The deeper my husband got into boozing, the deeper I got into my own self-imposed bubble of silence. A loyal, loving wife doesn’t talk about her husband peeing in an alley or passing out in the middle of sex while still inside her.
She doesn’t tell stories of turning away in bed, tears streaming because the sour stench of his drunken body is revolting.
Or was that just part of my loyalty pledge?
I don’t remember a specific moment in my childhood that taught me to follow a code of silence. As the oldest of five, my responsibilities started young, and I thoroughly understood the expectation that I was to be the kid that gave no one any trouble.
We Midwesterners are not thought of as hotheaded, heart-on-our-sleeve types. Silence is simply understood as standard operating procedure. We aren’t brought up to expose ourselves or make ourselves vulnerable.
We do. We are. We exist. We move on. We don’t talk about it.
To place yourself in the middle of any story is to be vain. To call attention to something that should be kept private is simply not done. Unmet needs? Everybody has them. Talking about it won’t change anything.
The prevailing understanding around tough issues in polite society is to be quiet, at least where I was raised. But silence is also the expectation forced on all women. Be pretty and quiet and compliant and thoughtful. With an emphasis on quiet, please.
And I have been as guilty of silence as every other woman before me. In what I assumed was marital loyalty, I kept quiet about my husband’s alcoholism, rarely even questioning why I did so. I didn’t cover for him or make excuses. I didn’t have to lie because life — the part visible to the world outside our home — looked fine.
A high-functioning drunk gets through life hiding it all.

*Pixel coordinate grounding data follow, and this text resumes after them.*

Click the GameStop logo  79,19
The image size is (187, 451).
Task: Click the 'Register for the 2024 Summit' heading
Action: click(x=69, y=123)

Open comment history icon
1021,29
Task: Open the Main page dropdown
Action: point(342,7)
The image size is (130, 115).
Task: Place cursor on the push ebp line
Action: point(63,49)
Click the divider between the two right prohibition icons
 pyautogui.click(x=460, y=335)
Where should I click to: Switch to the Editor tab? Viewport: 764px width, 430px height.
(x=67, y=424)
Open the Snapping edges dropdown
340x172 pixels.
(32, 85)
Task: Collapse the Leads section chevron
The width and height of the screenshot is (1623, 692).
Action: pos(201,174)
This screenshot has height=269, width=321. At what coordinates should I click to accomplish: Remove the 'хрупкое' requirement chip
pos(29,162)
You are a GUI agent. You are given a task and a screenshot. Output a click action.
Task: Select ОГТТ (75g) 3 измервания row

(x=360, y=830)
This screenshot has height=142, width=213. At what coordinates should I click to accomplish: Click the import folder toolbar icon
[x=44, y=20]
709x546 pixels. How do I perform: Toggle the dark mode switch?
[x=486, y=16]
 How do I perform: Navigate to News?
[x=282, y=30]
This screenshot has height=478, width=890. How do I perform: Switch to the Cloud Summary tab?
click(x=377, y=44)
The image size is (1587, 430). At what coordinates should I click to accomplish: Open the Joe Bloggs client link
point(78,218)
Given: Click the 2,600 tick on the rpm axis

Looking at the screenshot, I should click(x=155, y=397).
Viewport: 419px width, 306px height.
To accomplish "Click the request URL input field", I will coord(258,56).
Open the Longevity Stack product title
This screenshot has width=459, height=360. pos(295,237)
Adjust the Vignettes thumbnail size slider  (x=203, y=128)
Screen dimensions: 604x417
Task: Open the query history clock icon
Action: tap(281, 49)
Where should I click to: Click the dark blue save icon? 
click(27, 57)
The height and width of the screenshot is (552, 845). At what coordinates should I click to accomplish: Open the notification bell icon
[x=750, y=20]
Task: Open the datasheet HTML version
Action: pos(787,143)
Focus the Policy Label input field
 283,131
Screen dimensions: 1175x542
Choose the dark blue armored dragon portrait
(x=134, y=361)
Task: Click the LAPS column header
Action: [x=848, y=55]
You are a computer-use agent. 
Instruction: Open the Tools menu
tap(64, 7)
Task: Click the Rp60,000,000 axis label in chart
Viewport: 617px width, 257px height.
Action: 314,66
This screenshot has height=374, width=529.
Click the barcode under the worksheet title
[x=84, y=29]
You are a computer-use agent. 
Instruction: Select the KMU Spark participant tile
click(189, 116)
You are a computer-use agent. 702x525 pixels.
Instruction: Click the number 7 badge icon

He’d tough it out through the hangover and go to work anyway. He’d compartmentalize his drinking into time slots so that outward appearances remain untouched. He’d rationalize that because he was still kicking ass on the job, he had it all under control.
I alone held the truth.
I played the role a loving wife is supposed to play. She protects her family.
Speaking publicly about my husband’s flaws would be a betrayal, wouldn’t it? I thought so. But was my silence about him or me? I didn’t know then, and I don’t know now. But the silence, the silence I chose, languished inside me like something rotting.
Holding in. Holding back. Holding on.
***
I paused on the sidewalk outside a Michigan Avenue high-rise and stared up at the carved stone arch that crested the double doors. Buses and taxis buzzed behind me, and pedestrians sidestepped me as I struggled with my emotions.
I had no reason to be nervous, yet my heart thumped in my chest as I gathered myself for the appointment I’d made. With a therapist. A therapist to help me navigate addiction.
Pulse racing, palms sweating, I looked up at the building and took several deep breaths. Why was I standing here on the concrete feeling like a shaky schoolgirl? I suppose I irrationally thought of his continued drinking as my failure. I hadn’t found the exact right formula of love and concern that would get through to him.
Although there had been stretches of time where I believed he’d turned a corner, it never lasted more than a few months. And now, many years in, after so many empty promises and broken dreams and returns to booze, it was abundantly clear his problem was too big for me to handle alone, so I’d opened a browser and scrolled Psychology Today looking for practitioners with a specialization in alcoholism. It was one step up from the Yellow Pages, but I wasn’t going to ask friends for a referral.
So here I was staring up at a building in downtown Chicago, steeling myself to say aloud for the first time, “My husband is an alcoholic.”
The therapist sat in her chair, notepad in hand, and asked, “What can I help you with?”
“My husband is an alcoholic, and I don’t know how to get him to stop,” I choked out, tears already filling my eyes and constricting my throat. My body trembled as I sat, hands gripping my thighs. I had said it. For the first time, I had said it. Out loud. Now it was real. There could be no more rationalizing. No more minimizing or softening the label by thinking of him as a “heavy drinker” or “having a drinking problem.” He was a full-on alcoholic. A drunk.
“Have you suggested a support group? AA?”
I laughed. Her question wasn’t intended as sarcasm, but all I could think was, “Honey, if a suggestion was all it took, I could add a Dr. prefix to my name and set out my own shingle.”
We spent 45 minutes discussing the ways in which I had attempted to get him to his come-to-Jesus moment. Then as the session wrapped up, she told me she “normally worked with the alcoholic, not the family” and repeated her suggestion of a support group. Then she asked whether I thought he would do better with a male or female therapist if she were to provide a referral.
But I didn’t want a referral for him. Who he saw was his damn business! I needed help navigating and understanding his problem.
It was only years later that I realized she had never asked a single question about me. How I was doing. How I was coping. What support I might need.
And in the ways of a woman only seeing part of her problem, my thoughts too were laser-focused on my husband’s issues.
I was a lifetime away from realizing that a crisis was in my future too.